*** TASK MATERIAL ***

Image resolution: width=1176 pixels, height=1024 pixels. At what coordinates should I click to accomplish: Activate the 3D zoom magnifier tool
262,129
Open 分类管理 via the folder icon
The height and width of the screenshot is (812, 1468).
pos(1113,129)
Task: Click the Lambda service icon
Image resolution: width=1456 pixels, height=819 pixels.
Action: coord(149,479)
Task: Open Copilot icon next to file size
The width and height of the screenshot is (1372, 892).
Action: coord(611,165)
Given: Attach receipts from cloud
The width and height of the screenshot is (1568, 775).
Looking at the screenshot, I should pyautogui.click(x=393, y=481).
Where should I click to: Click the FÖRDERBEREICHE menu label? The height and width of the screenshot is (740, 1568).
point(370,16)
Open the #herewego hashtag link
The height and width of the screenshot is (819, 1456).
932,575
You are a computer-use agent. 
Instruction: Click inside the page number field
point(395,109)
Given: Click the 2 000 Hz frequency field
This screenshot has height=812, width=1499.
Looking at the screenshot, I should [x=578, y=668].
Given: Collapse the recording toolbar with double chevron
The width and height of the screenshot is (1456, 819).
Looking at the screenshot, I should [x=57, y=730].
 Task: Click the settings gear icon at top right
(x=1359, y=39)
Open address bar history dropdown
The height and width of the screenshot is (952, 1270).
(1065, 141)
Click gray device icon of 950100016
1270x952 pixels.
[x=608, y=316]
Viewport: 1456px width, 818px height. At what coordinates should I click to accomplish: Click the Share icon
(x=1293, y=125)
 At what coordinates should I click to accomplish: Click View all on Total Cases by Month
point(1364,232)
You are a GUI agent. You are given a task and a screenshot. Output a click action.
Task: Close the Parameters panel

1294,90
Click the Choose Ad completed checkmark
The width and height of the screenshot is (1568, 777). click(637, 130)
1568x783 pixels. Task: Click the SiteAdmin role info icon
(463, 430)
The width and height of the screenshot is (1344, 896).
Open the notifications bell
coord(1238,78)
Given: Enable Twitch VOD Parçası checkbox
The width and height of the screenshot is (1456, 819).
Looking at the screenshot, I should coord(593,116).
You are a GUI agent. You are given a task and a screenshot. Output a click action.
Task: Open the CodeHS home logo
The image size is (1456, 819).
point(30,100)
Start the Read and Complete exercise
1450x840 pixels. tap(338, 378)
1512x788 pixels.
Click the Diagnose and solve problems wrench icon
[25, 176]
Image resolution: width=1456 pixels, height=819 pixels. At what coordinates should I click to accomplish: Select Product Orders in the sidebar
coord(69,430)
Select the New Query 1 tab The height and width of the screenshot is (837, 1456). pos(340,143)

***

** TASK DIRECTIONS **
Print out every record again, exactly and in full.

** COMPLETED EXERCISE **
Image resolution: width=1176 pixels, height=1024 pixels. At what coordinates should I click to accomplish: Activate the 3D zoom magnifier tool
262,129
Open 分类管理 via the folder icon
The height and width of the screenshot is (812, 1468).
pos(1113,129)
Task: Click the Lambda service icon
Image resolution: width=1456 pixels, height=819 pixels.
Action: coord(149,479)
Task: Open Copilot icon next to file size
The width and height of the screenshot is (1372, 892).
Action: coord(611,165)
Given: Attach receipts from cloud
The width and height of the screenshot is (1568, 775).
Looking at the screenshot, I should pyautogui.click(x=393, y=481).
Where should I click to: Click the FÖRDERBEREICHE menu label? The height and width of the screenshot is (740, 1568).
point(370,16)
Open the #herewego hashtag link
The height and width of the screenshot is (819, 1456).
932,575
You are a computer-use agent. 
Instruction: Click inside the page number field
point(395,109)
Given: Click the 2 000 Hz frequency field
This screenshot has height=812, width=1499.
Looking at the screenshot, I should [x=578, y=668].
Given: Collapse the recording toolbar with double chevron
The width and height of the screenshot is (1456, 819).
Looking at the screenshot, I should [x=57, y=730].
 Task: Click the settings gear icon at top right
(x=1359, y=39)
Open address bar history dropdown
The height and width of the screenshot is (952, 1270).
(1065, 141)
Click gray device icon of 950100016
1270x952 pixels.
[x=608, y=316]
Viewport: 1456px width, 818px height. At what coordinates should I click to accomplish: Click the Share icon
(x=1293, y=125)
 At what coordinates should I click to accomplish: Click View all on Total Cases by Month
point(1364,232)
You are a GUI agent. You are given a task and a screenshot. Output a click action.
Task: Close the Parameters panel

1294,90
Click the Choose Ad completed checkmark
The width and height of the screenshot is (1568, 777). click(637, 130)
1568x783 pixels. Task: Click the SiteAdmin role info icon
(463, 430)
The width and height of the screenshot is (1344, 896).
Open the notifications bell
coord(1238,78)
Given: Enable Twitch VOD Parçası checkbox
The width and height of the screenshot is (1456, 819).
Looking at the screenshot, I should coord(593,116).
You are a GUI agent. You are given a task and a screenshot. Output a click action.
Task: Open the CodeHS home logo
The image size is (1456, 819).
point(30,100)
Start the Read and Complete exercise
1450x840 pixels. tap(338, 378)
1512x788 pixels.
Click the Diagnose and solve problems wrench icon
[25, 176]
Image resolution: width=1456 pixels, height=819 pixels. At what coordinates should I click to accomplish: Select Product Orders in the sidebar
coord(69,430)
Select the New Query 1 tab The height and width of the screenshot is (837, 1456). pos(340,143)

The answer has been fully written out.